Please let me know if either of these ideas makes sense, or if there's a better method for this scenario that I'm missing!
A couple other related questions about outfit LoRAs while I'm at it:
A. What kind of model should I use for an outfit? I've been told that LoCons are good at capturing fine details, but I've never tried them. My current LoRA seems to be good but definitely could use some improvement.
B. What kind of "class tag" should I use for an outfit? I've been told that adding a class tag can improve performance, but I don't think "outfit" is a standard booru tag, and I don't know of any standard tag that's generic enough to include the type of outfit that X is. Or does this not matter?

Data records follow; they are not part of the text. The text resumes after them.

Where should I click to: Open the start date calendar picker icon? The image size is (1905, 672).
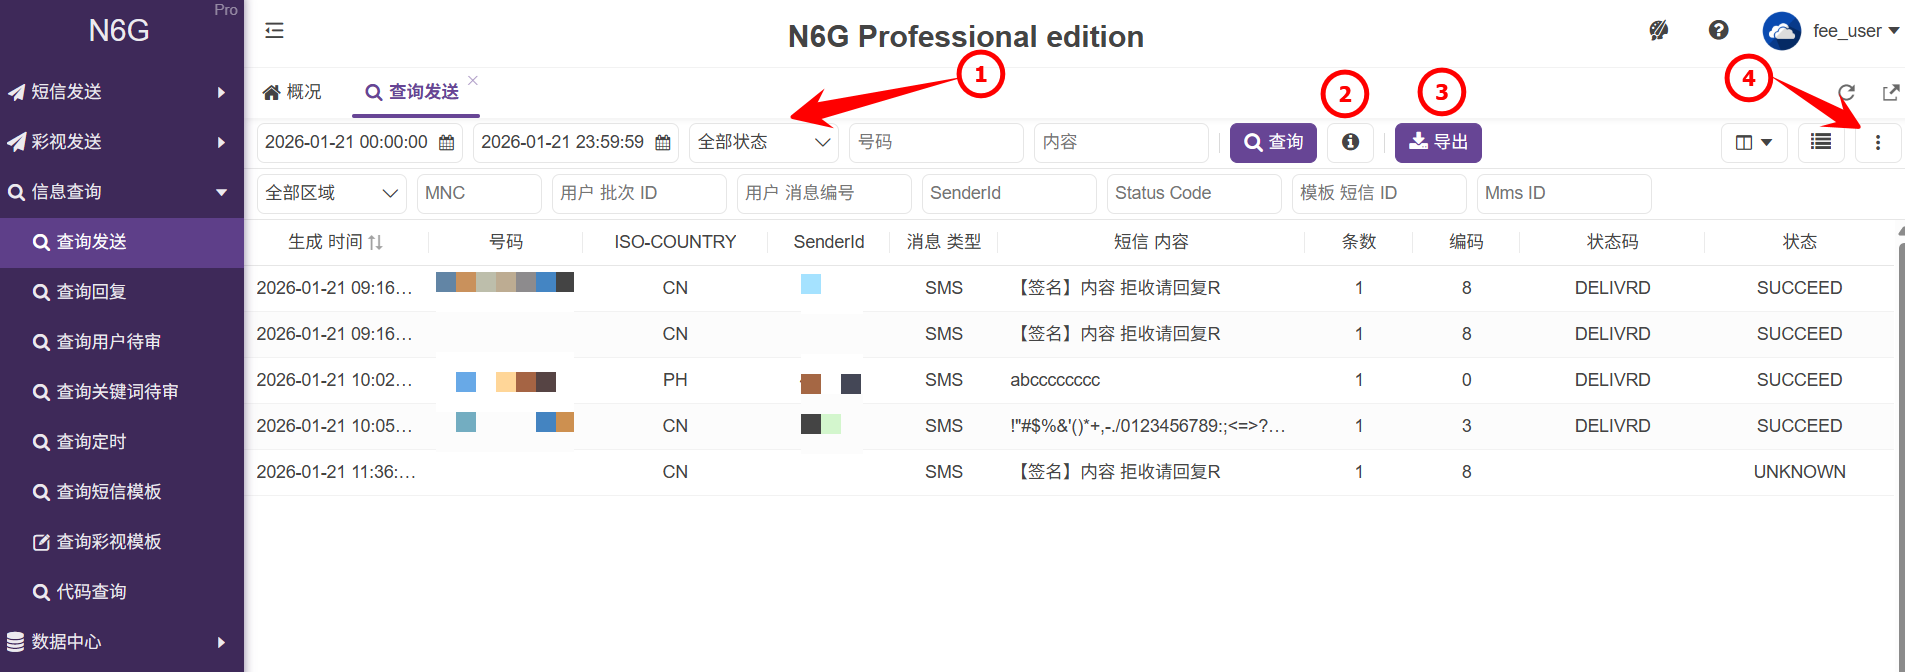pos(447,143)
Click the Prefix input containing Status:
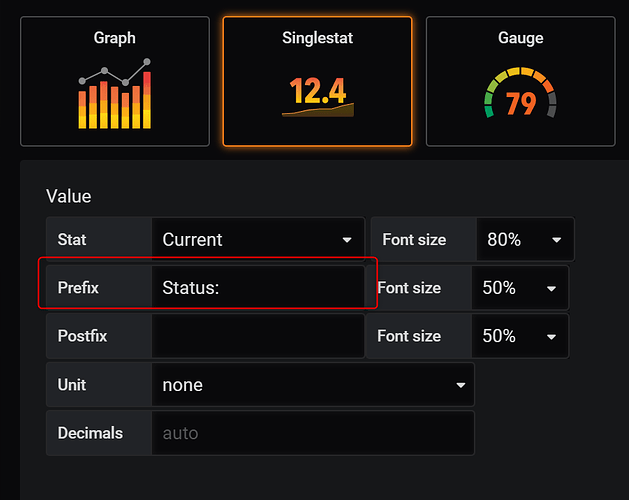 point(257,288)
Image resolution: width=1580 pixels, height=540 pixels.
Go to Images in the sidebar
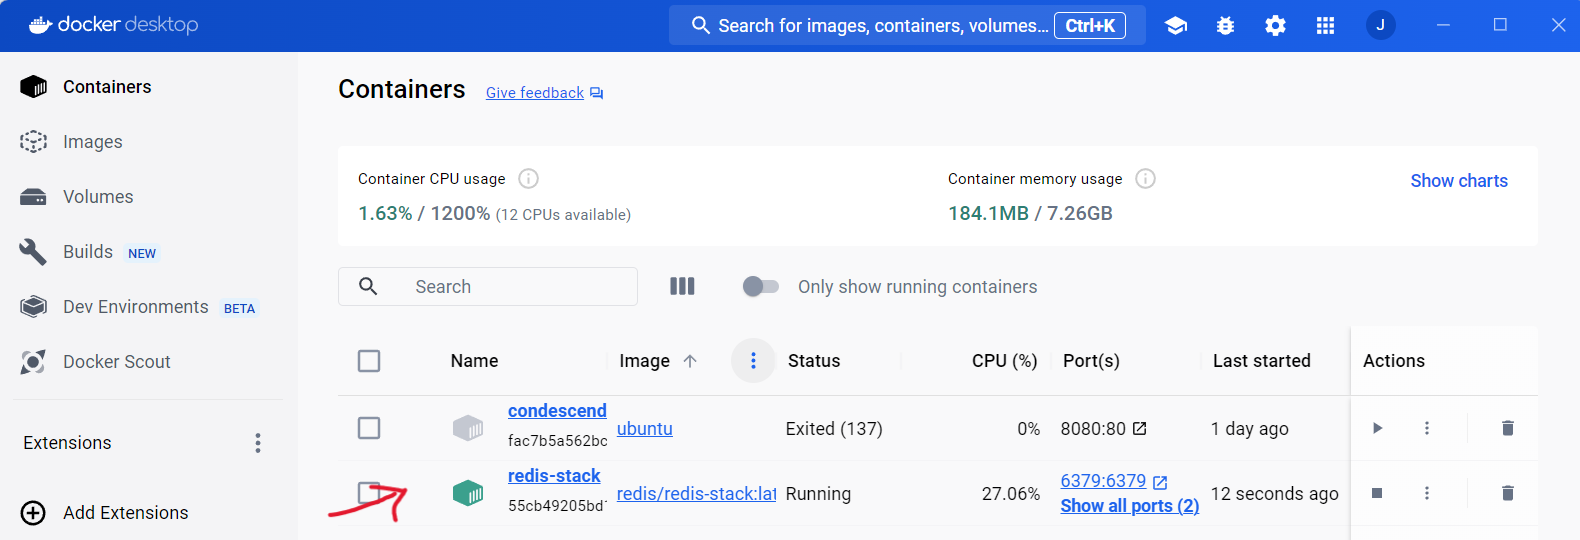[x=92, y=142]
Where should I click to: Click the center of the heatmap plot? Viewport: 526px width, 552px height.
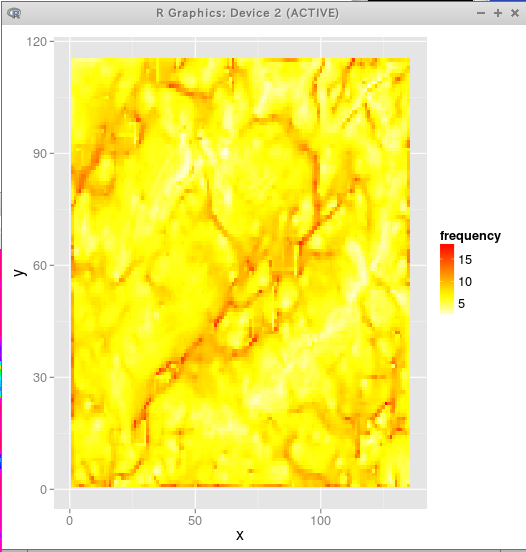[240, 273]
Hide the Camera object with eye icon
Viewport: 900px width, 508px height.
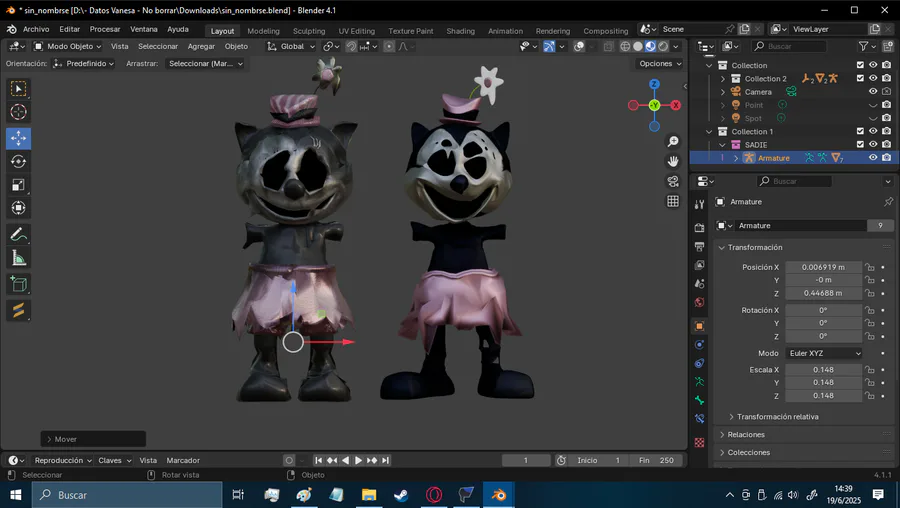(x=873, y=92)
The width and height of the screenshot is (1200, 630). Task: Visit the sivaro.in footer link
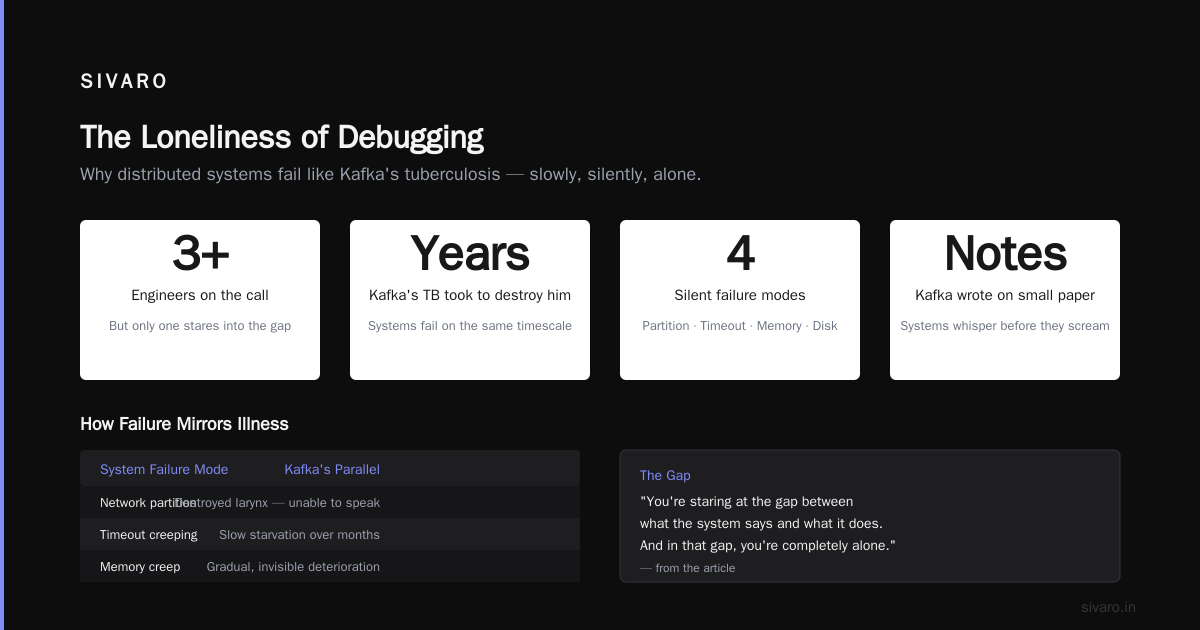point(1108,607)
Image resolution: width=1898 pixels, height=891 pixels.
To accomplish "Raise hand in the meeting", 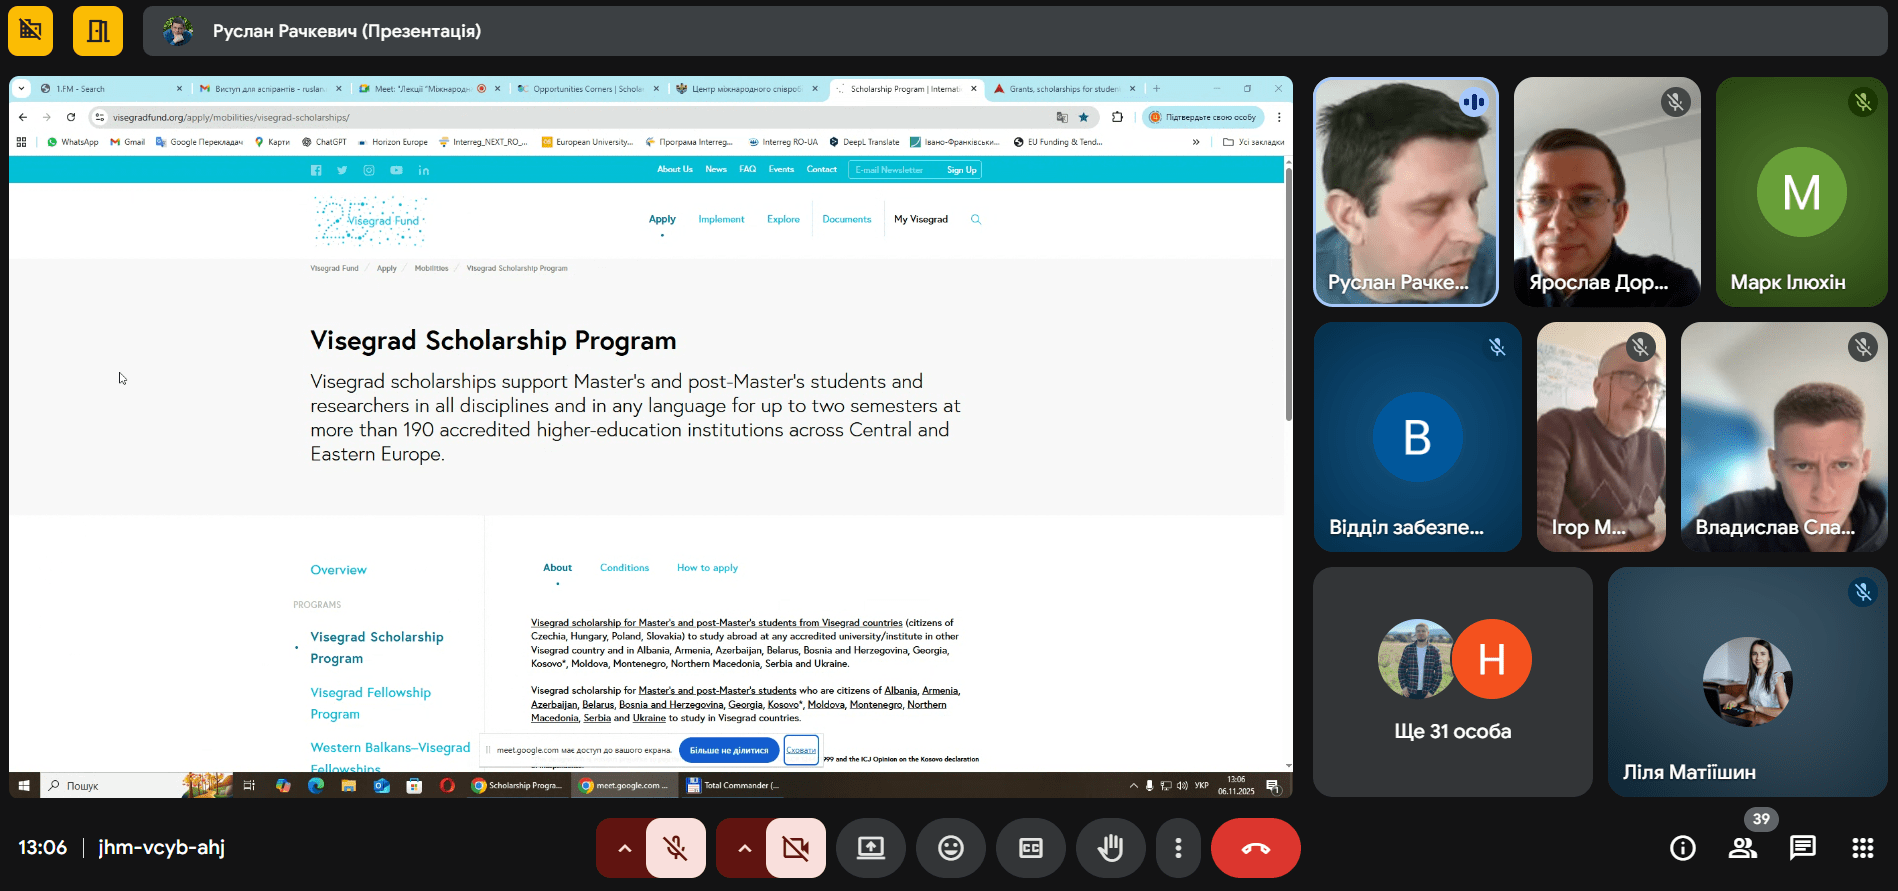I will 1110,848.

Don't use special tags; I know there are a number of guides that suggest this, but it's totally unnecessary, and removing the normal tags results in a less flexible model, which is where you're running into your particular problem. The AI associates what it's learning with what it already knows. If your training tag for the outfit is simply 'Outfit X', this is new to the AI, so it doesn't know how to separate this concept from the character without seeing other characters wearing 'Outfit X'. On the other hand, if you have something like '1girl, blonde hair, blue eyes, etc' wearing 'crop top, microskirt, highleg panties, etc', those are ideas the AI is already familiar with, so it's better able to pick these things apart. Then, in the end, in order to have another character wearing 'Outfit X', you would prompt the appropriate LoRAs, as well as the tags for 'Character D' and 'Outfit X', but not for 'Character C'.
TLDR—tag your dataset as if you were uploading it to a booru.
As has been said before: Don't use custom tags. It's so much worse than using the booru tags. Automatically tagging the images and removing everything that refers to the outfit should be enough. (Activation tag is another story. Normally models work without but otherwise put it at the front)
I also recommend to train the model slowly (1e-4 with 200-300 image * repeats per gen). That way you are far more likely to find the specific gen that consistently creates the correct outfit while still allowing you to change other details.
Note that I don't have experience with costume LoRA but this works with character LoRA where all the images in the dataset had the same strong artstyle.
Some more things you could try are: put more weight on the images without character C. Create a first model and generate images until you have a few without character C. Incorporate them into the training data and make a new model with more character variance.